07/10/2014

Alice - Tom Waits

Track List:

1. Alice
2. Everything You Can Think
3. Flower's Grave
4. No One Knows I'm Gone
5. Kommienezuspadt
6. Poor Edward
7. Table Top Joe
8. Lost in the Harbour
9. We're All Mad Here
10. Watch Her Disappear
11. Reeperbahn
12. I'm Still Here
13. Fish & Bird
14. Barcarolle
15. Fawn

Running time: 48 minutes
Released: 2002
Ah Tom Waits. I got into him late - and I still skip a lot of his material - but he has somehow found a place in my top 10 artists by # of plays over at LastFM. I think Alice was the first Waits album I bought actually - along with Blood Money - not that I remember what prompted me to do so. I think it may still be my favourite, but that sort of talk is liable to let me down as I suspect that my impression is overly reliant on the opening title track.

From the first line this is a tale of woe. Gravelly voiced, Waits recites over a lovely, evocative arrangement that perfectly conjures visions of a tumbledown, dark, sad milieu. It is a very disarming song and a strong opening that stands up very well to my initial impressions on buying it 12(!) years ago.

Looking down the track list, I can bring about half of them to mind, but Everything You Can Think is only familiar when it starts. The delivery here is harsh. The tune is similarly rag-tag and ramshackle as Alice was, but the tone is set by the vocal. This place is grim but there is beauty there too, as Flower's Grave takes over.

Waits' voice may be an acquired taste for some, but it is one well worth acquiring as he sculpts songs unlike any other. The first four on Alice are all slow, three of them are laments, but they are all stunning. Kommienezuspadt changes things up - it is faster, but incomprehensible. The mental image it conjures up is a run-down dive bar popluated by poor and in-between-worlds types getting in their fix of booze and gambling, grateful for not being out in the wider world just now. It is overly repetitive by design, the title repeated over and over, but it somehow works to build a picture whilst the bass and muted brass craft a bustle around it.

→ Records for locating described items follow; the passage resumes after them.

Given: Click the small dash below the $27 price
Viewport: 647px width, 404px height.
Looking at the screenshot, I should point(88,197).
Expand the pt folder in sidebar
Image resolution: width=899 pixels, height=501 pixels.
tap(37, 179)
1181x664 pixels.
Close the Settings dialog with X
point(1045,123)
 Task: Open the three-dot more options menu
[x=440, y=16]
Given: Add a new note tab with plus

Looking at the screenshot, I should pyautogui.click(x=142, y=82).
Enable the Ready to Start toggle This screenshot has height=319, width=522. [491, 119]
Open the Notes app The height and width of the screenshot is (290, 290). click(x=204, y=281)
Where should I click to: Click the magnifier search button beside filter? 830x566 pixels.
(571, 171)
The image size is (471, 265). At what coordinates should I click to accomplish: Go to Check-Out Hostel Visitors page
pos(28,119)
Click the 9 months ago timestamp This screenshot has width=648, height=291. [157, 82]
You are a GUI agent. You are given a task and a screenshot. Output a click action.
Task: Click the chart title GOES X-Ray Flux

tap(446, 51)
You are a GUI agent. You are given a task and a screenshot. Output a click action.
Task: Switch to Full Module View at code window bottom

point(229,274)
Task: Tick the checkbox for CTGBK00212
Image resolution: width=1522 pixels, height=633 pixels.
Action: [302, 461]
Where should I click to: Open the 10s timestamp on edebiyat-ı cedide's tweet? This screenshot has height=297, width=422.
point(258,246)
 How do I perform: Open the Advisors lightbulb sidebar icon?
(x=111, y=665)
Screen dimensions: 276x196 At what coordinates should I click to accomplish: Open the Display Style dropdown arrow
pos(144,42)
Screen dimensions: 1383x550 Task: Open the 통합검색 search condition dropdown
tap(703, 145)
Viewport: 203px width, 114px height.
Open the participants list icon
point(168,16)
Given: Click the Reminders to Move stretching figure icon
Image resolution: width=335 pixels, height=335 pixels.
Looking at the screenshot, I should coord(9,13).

Poor Edward is a return to the lament - probably Waits' premiere form - and a really good example of it. Even more so than Alice. I wish I had the words to adequately convey the mastery exhibited here, but it is just too exquisite. Table Top Joe, which follows, is a bar-room, sozzled singalong tune and it feels important to lift the mood. There is a gorgeous piano line here that carries the tune nicely even as Waits devolves into scat. It disappoints me by having the tune fade out rather than end, though - a practice I am far from fond of.

Lost in the Harbour is one of those songs that I only recognise as it starts - a common occurrence in a library like mine, full of random bits and bobs and too large to know everything. It has some very odd bits in, this song, but overall it is still a wonderful track despite Waits' voice sounding even more strained than usual. Astounding to think that I am only half way through the disc at this point.

We're All Mad Here is the first disappointment on the album. It starts nicely, but despite being short, by the end it is meandering unguided towards dissatisfaction, aimless. Watch Her Disappear, which follows, is a story read out over more of the same period tunes - not so much a song, but a short dictation over backing. By the time Reeperbahn starts the tone is maudlin and the song is challenged to keep this going with tragi-comic subject matter; naturally, it does.

I'm Still Here is another beautiful piano melody, so nicely played that it made my hairs stand on end. It's a love song of sorts, celebrating longevity of relationships, even as they change. I had not realised until just now that these songs came from a play, but it makes perfect sense with the consistent ambiance and setting images that listening to it brings to mind. I feel the end of the album drops in intensity and in how compelling it is, but it drops from such a peak that the drop is forgivable, and in some respects the last tracks are the most melodic. Melody is not Waits' forte though so the close is more denouement than climax. The impression as Fawn ends is one of emptiness, but gladness that the listen is done. Forgivable though the reduction in quality is, it leaves the overall feeling of disappointment.  Alice is a wonderful album and it does not deserve to be parted with on such unfulfilled thoughts.